Problem description. Search the data for "next" and copy every matching line.

Supplied material.
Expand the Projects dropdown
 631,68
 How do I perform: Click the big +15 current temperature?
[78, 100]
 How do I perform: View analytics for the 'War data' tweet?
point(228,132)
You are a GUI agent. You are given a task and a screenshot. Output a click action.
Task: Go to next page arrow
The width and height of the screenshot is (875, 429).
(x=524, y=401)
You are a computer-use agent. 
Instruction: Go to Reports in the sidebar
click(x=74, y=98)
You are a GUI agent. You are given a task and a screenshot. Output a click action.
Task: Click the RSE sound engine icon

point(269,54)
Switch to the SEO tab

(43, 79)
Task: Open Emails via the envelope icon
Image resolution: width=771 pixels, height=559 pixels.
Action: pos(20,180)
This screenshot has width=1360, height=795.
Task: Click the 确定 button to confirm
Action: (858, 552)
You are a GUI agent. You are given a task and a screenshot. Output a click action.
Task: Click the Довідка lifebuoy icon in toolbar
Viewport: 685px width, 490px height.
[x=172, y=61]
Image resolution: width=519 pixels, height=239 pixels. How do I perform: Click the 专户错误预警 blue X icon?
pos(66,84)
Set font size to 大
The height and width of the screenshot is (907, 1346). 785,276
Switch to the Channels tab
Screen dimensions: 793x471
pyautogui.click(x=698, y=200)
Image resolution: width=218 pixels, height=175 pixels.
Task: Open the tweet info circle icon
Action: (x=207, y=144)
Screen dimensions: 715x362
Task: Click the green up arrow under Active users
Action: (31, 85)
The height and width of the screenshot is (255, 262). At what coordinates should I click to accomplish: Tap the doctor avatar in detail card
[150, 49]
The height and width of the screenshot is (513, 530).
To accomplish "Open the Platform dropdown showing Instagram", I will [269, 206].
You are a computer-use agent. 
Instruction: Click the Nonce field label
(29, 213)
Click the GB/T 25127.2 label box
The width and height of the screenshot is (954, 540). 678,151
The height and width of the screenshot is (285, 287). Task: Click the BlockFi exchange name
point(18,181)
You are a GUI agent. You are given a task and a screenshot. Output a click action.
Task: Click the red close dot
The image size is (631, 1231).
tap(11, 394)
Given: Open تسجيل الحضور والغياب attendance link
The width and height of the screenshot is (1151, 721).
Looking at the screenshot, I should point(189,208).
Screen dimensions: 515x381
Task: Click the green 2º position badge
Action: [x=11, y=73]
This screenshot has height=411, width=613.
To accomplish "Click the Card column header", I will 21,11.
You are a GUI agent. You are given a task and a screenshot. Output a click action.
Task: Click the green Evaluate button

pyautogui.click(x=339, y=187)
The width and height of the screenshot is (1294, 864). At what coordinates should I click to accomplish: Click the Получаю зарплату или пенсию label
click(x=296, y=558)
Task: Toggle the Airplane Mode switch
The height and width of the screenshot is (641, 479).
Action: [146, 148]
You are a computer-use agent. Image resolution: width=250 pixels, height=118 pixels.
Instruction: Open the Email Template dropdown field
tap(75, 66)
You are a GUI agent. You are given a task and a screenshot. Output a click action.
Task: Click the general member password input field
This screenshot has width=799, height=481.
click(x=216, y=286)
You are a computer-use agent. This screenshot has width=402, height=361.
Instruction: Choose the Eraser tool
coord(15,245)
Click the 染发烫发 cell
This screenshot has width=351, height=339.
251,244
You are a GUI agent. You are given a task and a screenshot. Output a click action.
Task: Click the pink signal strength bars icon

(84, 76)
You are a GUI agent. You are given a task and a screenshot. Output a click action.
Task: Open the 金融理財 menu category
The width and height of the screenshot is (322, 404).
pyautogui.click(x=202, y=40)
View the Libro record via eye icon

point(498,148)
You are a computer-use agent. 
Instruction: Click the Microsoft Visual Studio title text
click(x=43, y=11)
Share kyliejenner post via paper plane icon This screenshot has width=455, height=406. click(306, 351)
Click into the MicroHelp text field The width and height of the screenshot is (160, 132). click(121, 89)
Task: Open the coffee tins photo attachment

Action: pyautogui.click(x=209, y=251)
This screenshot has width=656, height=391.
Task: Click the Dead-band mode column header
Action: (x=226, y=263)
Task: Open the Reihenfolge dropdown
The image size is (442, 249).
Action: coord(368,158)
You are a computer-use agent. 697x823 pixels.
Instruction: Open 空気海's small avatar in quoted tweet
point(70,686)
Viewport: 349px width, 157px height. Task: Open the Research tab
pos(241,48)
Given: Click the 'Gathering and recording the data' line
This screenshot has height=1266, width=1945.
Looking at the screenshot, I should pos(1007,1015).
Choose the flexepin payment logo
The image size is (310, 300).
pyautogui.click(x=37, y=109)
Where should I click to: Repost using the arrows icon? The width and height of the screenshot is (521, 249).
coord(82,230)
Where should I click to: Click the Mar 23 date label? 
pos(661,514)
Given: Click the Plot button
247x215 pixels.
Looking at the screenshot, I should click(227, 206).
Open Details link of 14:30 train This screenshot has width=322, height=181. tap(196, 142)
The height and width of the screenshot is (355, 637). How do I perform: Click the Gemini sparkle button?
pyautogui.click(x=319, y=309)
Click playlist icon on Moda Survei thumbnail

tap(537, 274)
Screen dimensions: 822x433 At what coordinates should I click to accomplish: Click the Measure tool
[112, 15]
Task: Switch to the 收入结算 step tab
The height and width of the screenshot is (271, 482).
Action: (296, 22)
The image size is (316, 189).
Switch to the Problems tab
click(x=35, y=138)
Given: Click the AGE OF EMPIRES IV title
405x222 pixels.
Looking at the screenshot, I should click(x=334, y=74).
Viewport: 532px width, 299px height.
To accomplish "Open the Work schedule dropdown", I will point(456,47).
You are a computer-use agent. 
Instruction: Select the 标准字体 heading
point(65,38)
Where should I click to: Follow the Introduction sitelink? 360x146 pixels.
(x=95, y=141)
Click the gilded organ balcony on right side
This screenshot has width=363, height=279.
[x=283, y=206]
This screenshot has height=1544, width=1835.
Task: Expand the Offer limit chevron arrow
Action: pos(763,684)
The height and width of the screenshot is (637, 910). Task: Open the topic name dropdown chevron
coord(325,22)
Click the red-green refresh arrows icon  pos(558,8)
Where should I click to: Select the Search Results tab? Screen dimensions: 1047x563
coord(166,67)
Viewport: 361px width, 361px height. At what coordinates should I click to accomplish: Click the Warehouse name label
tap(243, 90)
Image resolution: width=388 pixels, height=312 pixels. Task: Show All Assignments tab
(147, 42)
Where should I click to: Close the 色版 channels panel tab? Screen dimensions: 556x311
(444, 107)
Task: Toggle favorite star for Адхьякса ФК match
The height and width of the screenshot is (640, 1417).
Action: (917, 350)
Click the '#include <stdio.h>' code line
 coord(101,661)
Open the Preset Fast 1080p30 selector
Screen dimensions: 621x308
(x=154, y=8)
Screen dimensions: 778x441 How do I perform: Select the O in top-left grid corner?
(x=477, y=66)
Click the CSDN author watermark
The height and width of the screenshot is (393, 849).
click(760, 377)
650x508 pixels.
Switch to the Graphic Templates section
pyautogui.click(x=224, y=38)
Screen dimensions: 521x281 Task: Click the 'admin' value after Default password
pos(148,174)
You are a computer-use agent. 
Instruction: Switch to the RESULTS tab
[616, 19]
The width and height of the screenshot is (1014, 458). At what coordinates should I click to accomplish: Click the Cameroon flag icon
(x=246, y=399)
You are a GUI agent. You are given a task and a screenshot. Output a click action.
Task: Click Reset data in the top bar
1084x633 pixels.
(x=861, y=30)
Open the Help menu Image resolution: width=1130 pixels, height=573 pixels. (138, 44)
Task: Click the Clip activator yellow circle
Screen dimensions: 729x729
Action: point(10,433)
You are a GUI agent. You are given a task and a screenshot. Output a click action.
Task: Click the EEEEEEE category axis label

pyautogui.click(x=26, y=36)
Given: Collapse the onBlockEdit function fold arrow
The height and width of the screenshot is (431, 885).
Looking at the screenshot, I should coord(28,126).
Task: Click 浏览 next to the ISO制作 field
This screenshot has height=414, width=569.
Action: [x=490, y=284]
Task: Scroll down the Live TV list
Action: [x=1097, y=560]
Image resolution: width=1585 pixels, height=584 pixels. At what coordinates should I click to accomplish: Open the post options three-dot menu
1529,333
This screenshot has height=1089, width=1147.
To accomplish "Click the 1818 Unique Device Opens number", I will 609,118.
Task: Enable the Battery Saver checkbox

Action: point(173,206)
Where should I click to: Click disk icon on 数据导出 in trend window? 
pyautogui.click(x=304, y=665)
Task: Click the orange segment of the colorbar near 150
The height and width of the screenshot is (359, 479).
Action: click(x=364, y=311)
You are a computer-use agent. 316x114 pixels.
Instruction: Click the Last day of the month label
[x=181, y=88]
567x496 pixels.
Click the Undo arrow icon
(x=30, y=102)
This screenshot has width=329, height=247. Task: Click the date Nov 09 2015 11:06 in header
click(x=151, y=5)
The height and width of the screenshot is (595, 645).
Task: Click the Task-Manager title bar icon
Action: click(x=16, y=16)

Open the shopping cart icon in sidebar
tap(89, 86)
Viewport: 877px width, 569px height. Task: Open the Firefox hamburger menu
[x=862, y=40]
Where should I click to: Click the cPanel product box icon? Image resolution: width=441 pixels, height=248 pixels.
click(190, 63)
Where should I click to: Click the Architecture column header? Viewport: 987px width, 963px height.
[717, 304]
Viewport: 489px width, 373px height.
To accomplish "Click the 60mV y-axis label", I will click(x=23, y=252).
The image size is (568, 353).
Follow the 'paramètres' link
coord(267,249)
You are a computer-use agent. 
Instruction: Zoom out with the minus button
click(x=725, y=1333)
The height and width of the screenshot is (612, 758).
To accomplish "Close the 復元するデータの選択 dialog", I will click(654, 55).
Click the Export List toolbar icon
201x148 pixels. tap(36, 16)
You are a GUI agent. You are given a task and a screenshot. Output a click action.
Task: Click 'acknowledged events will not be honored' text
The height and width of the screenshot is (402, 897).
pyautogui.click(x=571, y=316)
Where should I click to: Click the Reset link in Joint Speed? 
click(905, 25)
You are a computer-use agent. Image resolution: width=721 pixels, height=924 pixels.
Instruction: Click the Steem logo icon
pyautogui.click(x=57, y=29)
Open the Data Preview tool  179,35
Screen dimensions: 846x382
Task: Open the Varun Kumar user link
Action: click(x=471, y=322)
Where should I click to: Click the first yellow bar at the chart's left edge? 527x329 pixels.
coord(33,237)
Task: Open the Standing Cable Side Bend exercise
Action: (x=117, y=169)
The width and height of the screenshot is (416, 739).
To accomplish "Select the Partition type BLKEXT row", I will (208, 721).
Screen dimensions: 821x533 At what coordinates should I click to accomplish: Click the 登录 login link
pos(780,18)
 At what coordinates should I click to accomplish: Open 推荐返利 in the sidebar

Solution to this task.
Task: Go to next page arrow
Task: Click 浏览 next to the ISO制作 field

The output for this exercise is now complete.